Il progetto è firmato dai quarantenni romani di T studio: è un intervento da 5 milioni di euro che riabilita a nuova vita quegli spazi dove i servizi non sono mai stati realizzati e che dieci anni dopo la costruzione sono stati occupati in modo abusivo. Un lavoro di micro-chirurgia in alternativa alla demolizione e costruzione. «Diventerà un piano verde – ha spiegato Guendalina Salimei di T studio – contiamo di ricavare nuovi alloggi con tipologie e metrature diverse, proponendo soluzioni sperimentali che integrano un sistema impiantistico che aumenta l’efficienza energetica, riqualificano gli spazi con la presenza di ballatoi e giardini d’inverno e la qualità complessiva sarà migliorata anche grazie all’uso del colore e al disegno degli interni».

Dopo anni di dibattito, di idee progettuali per abbattere o frazionare puntualmente la lunga stecca residenziale, ma anche di azioni di progettazione partecipata, si riaccendono i fari sul Corviale. «A prescindere da ragioni ideologiche – ha dichiarato l’assessore all’Urbanistica del comune di Roma Marco Corsini – ritengo che il Corviale sia un corpo edilizio che può diventare esempio di un processo di rigenerazione urbana. Se la Regione vuole intervenire può farlo trovando le misure opportune anche con il contributo dei privati a cui potrà offrire premi di cubatura. Fino a oggi la battaglia pro e contro la demolizione è stata ideologica, oggi l’Ater che è proprietaria del bene può impiegare la leva del comando e della finanza per agire».

In Italia gli edifici sotto i riflettori perché oggetto di degrado e abbandono sono numerosissimi, dalle Vele di Scampia alle torri di Leonardo Benevolo a Brescia, dai quartieri Erp di Reggio Emilia, agli edifici di via Artom a Torino sino al “bronx” di via Anelli a Padova. Ecomostri o strutture vuote e degradate difficilmente comparabili tra loro, ma tutte bisognose di un rinnovamento edilizio.

Si demolisce e ricostruisce quando gli interventi sono di scarsa qualità, quando il costo di gestione non è più sostenibile, quando gli edifici consumano troppo o sono elemento di degrado per le periferie.
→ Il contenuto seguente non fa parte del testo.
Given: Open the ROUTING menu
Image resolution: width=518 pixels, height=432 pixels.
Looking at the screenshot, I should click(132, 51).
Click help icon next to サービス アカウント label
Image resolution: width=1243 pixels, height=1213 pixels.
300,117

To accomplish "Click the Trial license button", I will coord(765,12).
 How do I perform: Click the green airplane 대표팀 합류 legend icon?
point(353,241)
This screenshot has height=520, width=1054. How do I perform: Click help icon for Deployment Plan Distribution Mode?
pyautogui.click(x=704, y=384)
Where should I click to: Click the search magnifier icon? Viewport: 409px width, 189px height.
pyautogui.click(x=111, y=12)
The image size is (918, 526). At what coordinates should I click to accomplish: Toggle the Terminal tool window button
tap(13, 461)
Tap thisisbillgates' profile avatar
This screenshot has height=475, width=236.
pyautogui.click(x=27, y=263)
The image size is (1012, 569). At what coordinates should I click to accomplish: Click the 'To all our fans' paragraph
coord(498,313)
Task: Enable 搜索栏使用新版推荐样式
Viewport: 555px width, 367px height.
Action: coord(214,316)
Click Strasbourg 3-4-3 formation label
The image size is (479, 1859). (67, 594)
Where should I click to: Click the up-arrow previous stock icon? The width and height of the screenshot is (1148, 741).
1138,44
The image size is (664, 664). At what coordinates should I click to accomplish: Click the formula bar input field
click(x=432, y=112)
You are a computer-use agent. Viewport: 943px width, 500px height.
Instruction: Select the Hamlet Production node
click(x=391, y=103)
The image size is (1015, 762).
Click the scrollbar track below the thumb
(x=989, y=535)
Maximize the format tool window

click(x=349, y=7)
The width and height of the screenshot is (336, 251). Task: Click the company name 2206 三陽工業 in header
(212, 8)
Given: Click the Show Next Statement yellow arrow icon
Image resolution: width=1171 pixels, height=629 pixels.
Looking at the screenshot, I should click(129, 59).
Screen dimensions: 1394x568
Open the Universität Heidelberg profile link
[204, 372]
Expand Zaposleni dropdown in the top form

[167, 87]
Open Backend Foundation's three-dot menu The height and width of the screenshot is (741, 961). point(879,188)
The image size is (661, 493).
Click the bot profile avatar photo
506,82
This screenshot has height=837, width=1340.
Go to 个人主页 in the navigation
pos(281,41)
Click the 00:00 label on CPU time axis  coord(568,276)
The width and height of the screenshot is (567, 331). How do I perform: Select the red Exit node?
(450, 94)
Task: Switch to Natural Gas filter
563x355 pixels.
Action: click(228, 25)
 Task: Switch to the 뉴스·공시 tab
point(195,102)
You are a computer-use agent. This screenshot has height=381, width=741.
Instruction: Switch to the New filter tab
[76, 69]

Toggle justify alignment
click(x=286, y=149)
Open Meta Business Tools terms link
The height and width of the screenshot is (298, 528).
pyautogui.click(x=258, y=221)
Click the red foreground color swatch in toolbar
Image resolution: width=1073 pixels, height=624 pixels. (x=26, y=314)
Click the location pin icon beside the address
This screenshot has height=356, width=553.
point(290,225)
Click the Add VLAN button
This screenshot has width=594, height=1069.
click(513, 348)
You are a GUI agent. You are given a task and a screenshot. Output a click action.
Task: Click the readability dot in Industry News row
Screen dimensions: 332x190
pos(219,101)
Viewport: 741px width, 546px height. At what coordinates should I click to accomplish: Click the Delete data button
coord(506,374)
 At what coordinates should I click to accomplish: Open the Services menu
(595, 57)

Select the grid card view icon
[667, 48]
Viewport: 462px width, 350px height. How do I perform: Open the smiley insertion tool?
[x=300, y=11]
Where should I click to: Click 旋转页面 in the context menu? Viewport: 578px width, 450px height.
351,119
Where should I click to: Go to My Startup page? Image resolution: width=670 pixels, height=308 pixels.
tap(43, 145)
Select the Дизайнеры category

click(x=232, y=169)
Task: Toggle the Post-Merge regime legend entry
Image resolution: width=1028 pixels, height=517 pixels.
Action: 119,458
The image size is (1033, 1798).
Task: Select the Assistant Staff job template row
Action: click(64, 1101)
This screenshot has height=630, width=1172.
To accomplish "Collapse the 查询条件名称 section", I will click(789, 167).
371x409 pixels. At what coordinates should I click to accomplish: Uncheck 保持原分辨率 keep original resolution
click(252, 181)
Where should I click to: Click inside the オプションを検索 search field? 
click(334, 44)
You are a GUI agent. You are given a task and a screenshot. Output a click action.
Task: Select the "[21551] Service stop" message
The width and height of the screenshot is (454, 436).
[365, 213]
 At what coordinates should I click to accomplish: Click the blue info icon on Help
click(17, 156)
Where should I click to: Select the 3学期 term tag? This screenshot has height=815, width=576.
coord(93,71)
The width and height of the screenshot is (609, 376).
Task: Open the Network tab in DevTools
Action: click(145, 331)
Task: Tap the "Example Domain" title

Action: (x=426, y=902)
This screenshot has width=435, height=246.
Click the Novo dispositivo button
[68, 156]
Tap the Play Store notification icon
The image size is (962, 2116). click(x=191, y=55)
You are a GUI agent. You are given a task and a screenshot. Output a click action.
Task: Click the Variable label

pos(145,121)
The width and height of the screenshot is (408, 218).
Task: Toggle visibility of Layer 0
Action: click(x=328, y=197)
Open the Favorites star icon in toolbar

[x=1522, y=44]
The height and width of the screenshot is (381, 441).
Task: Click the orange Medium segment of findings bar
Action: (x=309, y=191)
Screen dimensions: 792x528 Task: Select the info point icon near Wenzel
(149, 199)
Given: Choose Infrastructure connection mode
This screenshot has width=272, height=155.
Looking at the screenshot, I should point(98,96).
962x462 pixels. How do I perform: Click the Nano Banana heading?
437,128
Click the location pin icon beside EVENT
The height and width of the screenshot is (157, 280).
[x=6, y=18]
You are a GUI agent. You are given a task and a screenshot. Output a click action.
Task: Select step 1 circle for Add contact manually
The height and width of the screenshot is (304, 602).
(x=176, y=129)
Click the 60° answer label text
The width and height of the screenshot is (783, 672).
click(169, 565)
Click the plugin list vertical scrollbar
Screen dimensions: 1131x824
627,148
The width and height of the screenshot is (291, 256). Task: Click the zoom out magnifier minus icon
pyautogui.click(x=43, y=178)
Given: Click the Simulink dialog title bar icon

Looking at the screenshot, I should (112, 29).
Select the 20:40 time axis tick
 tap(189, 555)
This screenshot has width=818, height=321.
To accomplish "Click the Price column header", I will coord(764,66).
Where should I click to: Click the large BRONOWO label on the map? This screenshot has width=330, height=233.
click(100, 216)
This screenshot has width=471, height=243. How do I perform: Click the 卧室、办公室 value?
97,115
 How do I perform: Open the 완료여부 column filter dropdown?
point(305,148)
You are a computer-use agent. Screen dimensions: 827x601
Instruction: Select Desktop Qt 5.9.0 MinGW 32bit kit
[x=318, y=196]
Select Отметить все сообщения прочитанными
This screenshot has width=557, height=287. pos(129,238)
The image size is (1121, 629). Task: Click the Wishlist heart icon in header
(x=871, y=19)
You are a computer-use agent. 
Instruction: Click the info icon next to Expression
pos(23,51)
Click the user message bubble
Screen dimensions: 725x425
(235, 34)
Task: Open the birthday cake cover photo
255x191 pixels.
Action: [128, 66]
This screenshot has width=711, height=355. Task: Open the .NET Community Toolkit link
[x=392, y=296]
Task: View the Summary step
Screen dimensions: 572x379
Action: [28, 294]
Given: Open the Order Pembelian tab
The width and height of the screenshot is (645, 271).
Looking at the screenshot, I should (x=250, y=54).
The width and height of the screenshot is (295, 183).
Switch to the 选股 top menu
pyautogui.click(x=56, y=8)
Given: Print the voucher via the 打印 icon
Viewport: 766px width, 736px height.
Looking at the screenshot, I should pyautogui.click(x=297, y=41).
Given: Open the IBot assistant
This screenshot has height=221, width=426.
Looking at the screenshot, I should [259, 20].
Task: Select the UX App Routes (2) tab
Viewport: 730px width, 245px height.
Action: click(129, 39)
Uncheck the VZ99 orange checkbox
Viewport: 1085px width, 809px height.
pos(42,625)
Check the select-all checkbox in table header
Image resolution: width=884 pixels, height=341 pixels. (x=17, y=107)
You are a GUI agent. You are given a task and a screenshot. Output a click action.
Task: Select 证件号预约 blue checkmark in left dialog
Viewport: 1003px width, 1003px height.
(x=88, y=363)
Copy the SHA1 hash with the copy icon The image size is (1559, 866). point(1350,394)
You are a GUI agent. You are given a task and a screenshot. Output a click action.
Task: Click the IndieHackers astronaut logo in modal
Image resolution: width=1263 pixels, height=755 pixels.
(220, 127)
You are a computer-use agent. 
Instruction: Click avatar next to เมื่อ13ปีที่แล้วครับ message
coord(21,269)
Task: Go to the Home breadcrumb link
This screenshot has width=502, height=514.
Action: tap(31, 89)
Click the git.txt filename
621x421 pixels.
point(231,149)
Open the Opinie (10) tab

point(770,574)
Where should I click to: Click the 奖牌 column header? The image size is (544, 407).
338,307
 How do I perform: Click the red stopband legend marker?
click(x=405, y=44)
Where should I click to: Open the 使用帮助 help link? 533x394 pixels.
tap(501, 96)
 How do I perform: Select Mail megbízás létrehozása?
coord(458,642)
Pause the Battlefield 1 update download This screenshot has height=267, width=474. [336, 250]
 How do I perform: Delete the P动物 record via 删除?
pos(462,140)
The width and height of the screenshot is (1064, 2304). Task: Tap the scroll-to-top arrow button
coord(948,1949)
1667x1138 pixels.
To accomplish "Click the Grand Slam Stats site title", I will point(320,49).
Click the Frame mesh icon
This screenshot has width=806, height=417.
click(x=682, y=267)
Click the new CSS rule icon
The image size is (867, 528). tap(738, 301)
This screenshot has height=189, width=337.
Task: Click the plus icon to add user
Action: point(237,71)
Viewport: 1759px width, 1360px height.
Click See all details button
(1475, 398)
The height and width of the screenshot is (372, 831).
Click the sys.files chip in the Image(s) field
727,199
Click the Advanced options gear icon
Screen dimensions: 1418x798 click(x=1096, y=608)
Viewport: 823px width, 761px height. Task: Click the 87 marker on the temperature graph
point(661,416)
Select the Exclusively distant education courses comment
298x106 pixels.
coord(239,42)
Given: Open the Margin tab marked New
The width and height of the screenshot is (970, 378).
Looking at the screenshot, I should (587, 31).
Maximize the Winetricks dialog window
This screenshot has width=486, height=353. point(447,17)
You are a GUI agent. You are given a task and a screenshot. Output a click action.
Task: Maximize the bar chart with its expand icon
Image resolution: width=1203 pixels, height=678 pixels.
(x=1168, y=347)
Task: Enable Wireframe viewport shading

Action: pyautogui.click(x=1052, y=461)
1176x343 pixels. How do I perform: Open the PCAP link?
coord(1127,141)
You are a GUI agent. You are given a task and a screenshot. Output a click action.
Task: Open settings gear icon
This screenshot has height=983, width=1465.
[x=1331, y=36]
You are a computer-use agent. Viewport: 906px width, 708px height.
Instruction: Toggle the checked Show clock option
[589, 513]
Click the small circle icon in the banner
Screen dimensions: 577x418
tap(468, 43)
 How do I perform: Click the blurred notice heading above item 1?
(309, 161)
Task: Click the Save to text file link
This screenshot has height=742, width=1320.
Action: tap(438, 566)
Ma esiste anche una via alternativa. «Da oltre trentanni in un paese vicino al nostro, in Francia, è in atto una politica di remodelage urbano – ha spiegato Carlo Prati, autore con Cecilia Anselmi del volume “Upgrade architecture” edito da Edilstampa (Ance) – e dopo aver spinto inizialmente per l’abbattimento di 200mila alloggi per ricostruirne altrettanti, dal 2004 la Francia ha iniziato a riflettere su un’alternativa sposando la linea della trasformazione al posto della demolizione. Abbattere è una semplificazione del problema, un buon progetto può dare una valore aggiunto a quello che già c’è».